APAC central banks look to anchor expectations rather than follow Fed
Bank Indonesia finally raised its policy rate late last month, and a few weeks later Bank Negara followed with its third increase since May. The central banks of South Korea, India, and the Philippines have been increasing the policy rate for some time now. So, considering the economic conditions and the various challenges that central banks are currently facing, what is the likely outlook on interest rates?
What you will learn:
- The strong US dollar – a product of these shocks – has resulted in several Asian currencies weakening, despite an improvement in trade balances. Many Asian economies, and especially energy exporters such as Indonesia and Malaysia, could have absorbed the Fed’s hikes without raising rates, but the continued strength of the US dollar (or local currency weakness) has taken away that cushion.
- In an extraordinarily challenging time for policymakers, they are wrestling with conflicting objectives.
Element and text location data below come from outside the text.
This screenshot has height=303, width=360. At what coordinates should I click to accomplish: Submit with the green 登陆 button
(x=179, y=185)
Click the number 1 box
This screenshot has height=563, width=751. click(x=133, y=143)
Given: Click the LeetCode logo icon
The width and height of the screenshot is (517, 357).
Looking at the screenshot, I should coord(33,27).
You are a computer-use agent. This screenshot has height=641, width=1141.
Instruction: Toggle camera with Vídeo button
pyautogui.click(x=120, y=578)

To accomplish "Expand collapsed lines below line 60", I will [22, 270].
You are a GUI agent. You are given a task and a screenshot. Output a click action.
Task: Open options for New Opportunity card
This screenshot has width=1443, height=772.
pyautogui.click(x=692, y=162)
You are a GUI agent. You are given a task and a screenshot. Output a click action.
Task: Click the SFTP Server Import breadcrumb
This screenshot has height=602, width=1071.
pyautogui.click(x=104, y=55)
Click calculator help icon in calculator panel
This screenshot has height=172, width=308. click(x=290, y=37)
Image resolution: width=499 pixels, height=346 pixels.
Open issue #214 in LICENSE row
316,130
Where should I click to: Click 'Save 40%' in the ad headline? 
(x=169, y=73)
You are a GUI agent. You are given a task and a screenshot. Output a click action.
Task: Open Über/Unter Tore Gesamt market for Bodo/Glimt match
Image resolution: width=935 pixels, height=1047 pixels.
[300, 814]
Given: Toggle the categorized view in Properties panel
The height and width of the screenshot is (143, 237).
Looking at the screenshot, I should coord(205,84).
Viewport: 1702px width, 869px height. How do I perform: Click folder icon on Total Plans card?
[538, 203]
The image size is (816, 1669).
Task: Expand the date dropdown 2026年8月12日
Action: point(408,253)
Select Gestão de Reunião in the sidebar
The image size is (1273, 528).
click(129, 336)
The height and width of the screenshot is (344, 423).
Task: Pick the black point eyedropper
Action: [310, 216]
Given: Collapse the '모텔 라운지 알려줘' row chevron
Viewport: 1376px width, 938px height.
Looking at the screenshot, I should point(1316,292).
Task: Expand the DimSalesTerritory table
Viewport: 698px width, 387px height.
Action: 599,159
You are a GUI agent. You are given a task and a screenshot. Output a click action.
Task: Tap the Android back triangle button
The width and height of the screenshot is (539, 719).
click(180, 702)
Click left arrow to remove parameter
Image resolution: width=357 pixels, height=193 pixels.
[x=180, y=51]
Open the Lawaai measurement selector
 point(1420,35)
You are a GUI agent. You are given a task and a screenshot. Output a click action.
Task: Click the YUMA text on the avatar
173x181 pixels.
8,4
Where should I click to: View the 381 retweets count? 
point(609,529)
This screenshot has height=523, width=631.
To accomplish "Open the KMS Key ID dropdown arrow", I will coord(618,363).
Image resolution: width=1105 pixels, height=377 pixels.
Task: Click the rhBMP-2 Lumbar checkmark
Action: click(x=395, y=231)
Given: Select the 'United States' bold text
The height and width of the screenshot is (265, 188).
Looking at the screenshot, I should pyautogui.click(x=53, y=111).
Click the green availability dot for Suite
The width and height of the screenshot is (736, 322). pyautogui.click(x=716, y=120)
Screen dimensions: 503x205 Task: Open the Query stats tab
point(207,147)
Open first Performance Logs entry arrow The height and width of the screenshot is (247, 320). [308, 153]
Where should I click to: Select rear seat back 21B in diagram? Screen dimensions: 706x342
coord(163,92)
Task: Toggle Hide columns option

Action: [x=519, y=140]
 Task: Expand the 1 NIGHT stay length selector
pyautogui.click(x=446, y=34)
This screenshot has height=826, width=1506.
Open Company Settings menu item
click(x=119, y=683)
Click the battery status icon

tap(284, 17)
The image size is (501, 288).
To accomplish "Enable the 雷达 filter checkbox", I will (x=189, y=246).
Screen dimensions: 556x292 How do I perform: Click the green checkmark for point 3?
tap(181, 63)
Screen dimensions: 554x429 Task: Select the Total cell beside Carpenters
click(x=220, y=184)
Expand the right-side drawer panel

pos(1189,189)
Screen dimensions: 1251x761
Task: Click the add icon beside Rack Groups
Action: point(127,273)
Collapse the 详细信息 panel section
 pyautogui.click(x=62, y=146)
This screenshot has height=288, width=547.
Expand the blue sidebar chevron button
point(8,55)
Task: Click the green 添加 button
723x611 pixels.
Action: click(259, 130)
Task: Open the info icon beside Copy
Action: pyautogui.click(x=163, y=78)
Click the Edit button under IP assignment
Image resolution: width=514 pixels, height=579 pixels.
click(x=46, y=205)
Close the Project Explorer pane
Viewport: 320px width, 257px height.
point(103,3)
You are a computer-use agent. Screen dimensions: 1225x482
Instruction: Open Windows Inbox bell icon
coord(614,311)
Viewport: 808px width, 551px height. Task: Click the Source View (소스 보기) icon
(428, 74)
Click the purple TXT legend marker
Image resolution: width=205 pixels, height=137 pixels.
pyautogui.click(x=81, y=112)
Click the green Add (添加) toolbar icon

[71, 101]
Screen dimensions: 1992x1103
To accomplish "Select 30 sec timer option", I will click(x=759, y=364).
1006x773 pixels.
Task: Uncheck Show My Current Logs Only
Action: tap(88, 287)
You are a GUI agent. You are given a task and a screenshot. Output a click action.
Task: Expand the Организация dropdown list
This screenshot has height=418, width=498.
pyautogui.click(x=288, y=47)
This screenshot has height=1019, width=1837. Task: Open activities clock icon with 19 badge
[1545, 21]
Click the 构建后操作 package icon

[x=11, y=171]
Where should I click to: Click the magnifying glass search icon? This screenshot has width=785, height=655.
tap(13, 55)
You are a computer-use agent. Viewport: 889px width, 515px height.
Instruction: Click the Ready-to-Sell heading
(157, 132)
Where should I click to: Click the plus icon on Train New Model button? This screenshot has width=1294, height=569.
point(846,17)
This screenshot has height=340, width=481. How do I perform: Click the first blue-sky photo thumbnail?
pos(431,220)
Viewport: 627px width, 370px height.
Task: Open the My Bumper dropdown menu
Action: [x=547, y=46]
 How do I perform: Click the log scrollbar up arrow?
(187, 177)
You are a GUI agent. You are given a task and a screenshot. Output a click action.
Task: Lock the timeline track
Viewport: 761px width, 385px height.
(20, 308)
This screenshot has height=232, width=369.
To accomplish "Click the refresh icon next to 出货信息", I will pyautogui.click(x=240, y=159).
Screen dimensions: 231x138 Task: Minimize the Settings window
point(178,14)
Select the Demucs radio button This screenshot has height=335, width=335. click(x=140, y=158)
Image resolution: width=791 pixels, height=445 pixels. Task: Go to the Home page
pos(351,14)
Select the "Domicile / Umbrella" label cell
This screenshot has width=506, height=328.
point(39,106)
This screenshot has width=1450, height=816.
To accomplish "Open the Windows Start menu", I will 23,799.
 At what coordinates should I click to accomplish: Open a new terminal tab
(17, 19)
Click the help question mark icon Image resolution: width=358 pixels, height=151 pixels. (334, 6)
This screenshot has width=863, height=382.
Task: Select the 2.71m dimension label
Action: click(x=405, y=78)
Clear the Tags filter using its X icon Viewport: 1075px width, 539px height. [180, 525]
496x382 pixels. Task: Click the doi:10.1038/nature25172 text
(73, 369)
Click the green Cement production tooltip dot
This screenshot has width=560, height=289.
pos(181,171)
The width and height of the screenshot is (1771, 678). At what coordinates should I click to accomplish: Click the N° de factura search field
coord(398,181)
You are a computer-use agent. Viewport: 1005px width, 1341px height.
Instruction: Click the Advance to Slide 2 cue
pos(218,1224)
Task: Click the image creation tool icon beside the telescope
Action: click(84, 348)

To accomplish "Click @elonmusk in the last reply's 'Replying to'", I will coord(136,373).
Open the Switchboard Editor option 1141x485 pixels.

While the medium-term goal will be to promote growth as there is still significant slack in most economies, the near-term imperative is to keep inflationary expectations anchored. Given this short-term goal, policy rates have risen across Asia, as the space in fiscal policy to control the rise in domestic energy prices has largely run out.
- Except for Hong Kong, regional central banks do not need to fully follow the US Fed’s rate increases. There is little demand-side inflationary pressure, except perhaps in South Korea and Singapore.